Ian mentioned what I call “The Long Handshake”, it’s almost like a Jerry Seinfeld pet peeve but I can’t stand those either. I knew people who did that and it’s still uncomfortable to me.
My best friend growing up used to shake my hand like a limp fish, even in church when it came to the part where you shake everyone’s hands around you. I remember him shaking hands with my Grandfather who was about 6 foot, 6 inches tall, a huge man. He looked at my friend and said, “Let me show you how we shake hands in Chicago” only to almost crush my buddy’s hand in the process. From that point on I felt like his limp handshake was because my Grandfather had damaged his hand somehow.

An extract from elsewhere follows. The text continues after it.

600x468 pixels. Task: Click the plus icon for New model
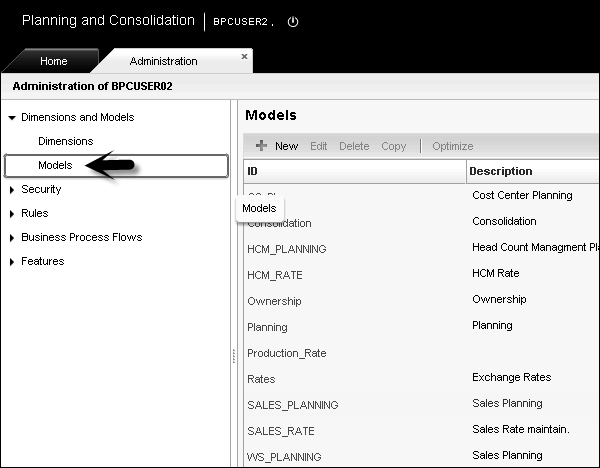(261, 146)
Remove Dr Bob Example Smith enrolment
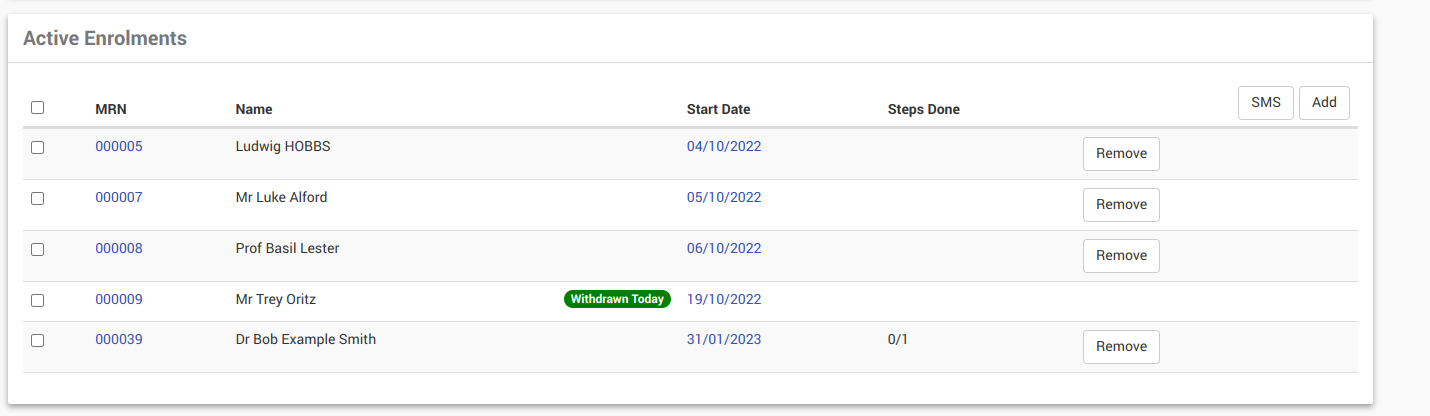 (x=1121, y=346)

I also remember meeting this girl once through a friend and when she shook my hand, tickled my palm with her middle finger almost like she was scratching it. I didn’t know anything about those signals but later on my buddy told me that meant she wanted to screw me. I really had no idea, I couldn’t pick up sex signals if you were waving those giant coast guard flags at me. I probably missed a great opportunity which may had changed my life had I taken the girl up on it. I was a dope.
So does everyone know what they’re dressing up for this Halloween? The clock is ticking!!
I’m thinking of going out as an under paid Art Director…and it won’t be the first time. There’s no candy for me either.
Sneak fast, Sneak deep everyone!!
If you need me to write in to someone or vote for a Saturday Night Live anniversary episode with a talking pile of cocaine as the host, let me know. Best idea ever.